**Document segment:**
--- begin ---
Hacker News new | ask | show | jobs
by collyw 3597 days ago
As long as the database isn't relational, I guess.
2 comments

10 million rows in a relational database doesn't need to be bad nor is it big data.

Rows is a bad measure of "big" when it comes to data. A measurement of bytes and probably more specifically bytes per field and how many fields the records have, as this gives a better indication into the way this will be written and potentially searched.

10 million rows of 5 integer values is pittance for any relational database worth using in production. 10 million rows of 250 text columns would be horrendous for a relational database.

Someone once suggested to me that 'big data' begins when it doesn't fit in RAM in a single rack any more.
Yup, that's essentially what looking that byte-size means. However, just because it doesn't fit in memory might not make it big data if it's just poorly engineered.

But many times this happens because of wasted or bloated indexes that aren't useful. Or it happens when data types are picked incorrectly.

For example, I once worked on a database where the original developer used Decimal(23, 0) as a primary key. This was on MySql and that ended up taking up 11 bytes per row, versus a Long which would have just been 8. In one table, maybe not so bad but when you start putting those primary keys into foreign key relationships... we ended up with a 1 billion row table in MySql that had 4 of these columns in it. That might make it "big data" by that definition but it's also just bad design.

Another example in that same database was using text fields in mysql for storing JSON. Since text fields in mysql are stored as separate files, this meant that every table that had one (and we had several tables that housed multiple) ran in large IO and disk access issues.

"big" data is probably a bad term to use these days because of easy it is to accidentally create a large volume of data but not need a big data solution outside of the fact that it's not the business that needs it, it's the poorly implemented system that does.
--- end ---
**Written instruction 1:**
Print the rows word for word, from the one containing "should [444, 837]" through the one containing "coordinates (245, 244).", with both of those rows included.

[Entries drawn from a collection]
--- begin ---
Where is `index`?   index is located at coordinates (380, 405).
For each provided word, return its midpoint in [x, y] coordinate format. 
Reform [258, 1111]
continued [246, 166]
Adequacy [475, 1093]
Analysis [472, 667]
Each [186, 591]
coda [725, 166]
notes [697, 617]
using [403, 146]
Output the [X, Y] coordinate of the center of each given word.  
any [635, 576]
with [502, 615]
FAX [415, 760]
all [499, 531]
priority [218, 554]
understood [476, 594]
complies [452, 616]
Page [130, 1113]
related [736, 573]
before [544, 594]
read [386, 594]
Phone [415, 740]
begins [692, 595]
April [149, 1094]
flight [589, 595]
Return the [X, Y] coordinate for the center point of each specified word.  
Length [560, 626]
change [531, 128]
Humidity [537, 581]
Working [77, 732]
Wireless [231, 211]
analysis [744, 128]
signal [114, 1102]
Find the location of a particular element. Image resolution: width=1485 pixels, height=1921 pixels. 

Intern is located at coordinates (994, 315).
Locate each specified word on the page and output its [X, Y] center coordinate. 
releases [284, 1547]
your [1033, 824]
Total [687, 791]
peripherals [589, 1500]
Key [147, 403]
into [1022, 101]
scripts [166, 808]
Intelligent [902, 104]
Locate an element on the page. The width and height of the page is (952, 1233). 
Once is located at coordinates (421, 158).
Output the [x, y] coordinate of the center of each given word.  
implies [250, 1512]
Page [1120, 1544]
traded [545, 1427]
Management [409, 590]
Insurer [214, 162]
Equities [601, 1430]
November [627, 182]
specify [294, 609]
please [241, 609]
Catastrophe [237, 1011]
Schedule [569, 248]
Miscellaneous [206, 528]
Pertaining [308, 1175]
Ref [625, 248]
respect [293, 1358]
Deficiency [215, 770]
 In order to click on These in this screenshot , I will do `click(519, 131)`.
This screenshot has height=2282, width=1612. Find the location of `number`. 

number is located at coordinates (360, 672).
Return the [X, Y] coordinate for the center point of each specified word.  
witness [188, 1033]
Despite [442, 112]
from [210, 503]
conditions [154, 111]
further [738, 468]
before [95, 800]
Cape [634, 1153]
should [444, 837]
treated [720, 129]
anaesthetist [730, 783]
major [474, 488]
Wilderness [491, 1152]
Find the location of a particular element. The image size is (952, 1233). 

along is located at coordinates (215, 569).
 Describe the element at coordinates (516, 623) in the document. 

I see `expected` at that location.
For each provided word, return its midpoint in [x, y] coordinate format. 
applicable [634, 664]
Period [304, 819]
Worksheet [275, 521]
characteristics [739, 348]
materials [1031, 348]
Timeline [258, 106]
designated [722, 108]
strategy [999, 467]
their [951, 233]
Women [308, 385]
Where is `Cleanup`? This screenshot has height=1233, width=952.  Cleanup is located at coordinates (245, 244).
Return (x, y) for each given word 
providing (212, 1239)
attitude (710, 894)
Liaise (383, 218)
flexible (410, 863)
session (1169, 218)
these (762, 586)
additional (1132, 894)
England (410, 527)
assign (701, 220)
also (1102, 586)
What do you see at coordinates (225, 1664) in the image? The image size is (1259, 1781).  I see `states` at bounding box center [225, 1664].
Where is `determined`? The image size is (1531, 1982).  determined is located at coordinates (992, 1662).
--- end ---
**Written instruction 2:**
Output the part of the thread on big data in relational databases that starts with the words "10 million rows in" and ends with "just poorly engineered.", unchanged.

**Correct result 1:**
should [444, 837]
treated [720, 129]
anaesthetist [730, 783]
major [474, 488]
Wilderness [491, 1152]
Find the location of a particular element. The image size is (952, 1233). 

along is located at coordinates (215, 569).
 Describe the element at coordinates (516, 623) in the document. 

I see `expected` at that location.
For each provided word, return its midpoint in [x, y] coordinate format. 
applicable [634, 664]
Period [304, 819]
Worksheet [275, 521]
characteristics [739, 348]
materials [1031, 348]
Timeline [258, 106]
designated [722, 108]
strategy [999, 467]
their [951, 233]
Women [308, 385]
Where is `Cleanup`? This screenshot has height=1233, width=952.  Cleanup is located at coordinates (245, 244).

**Correct result 2:**
10 million rows in a relational database doesn't need to be bad nor is it big data.

Rows is a bad measure of "big" when it comes to data. A measurement of bytes and probably more specifically bytes per field and how many fields the records have, as this gives a better indication into the way this will be written and potentially searched.

10 million rows of 5 integer values is pittance for any relational database worth using in production. 10 million rows of 250 text columns would be horrendous for a relational database.

Someone once suggested to me that 'big data' begins when it doesn't fit in RAM in a single rack any more.
Yup, that's essentially what looking that byte-size means. However, just because it doesn't fit in memory might not make it big data if it's just poorly engineered.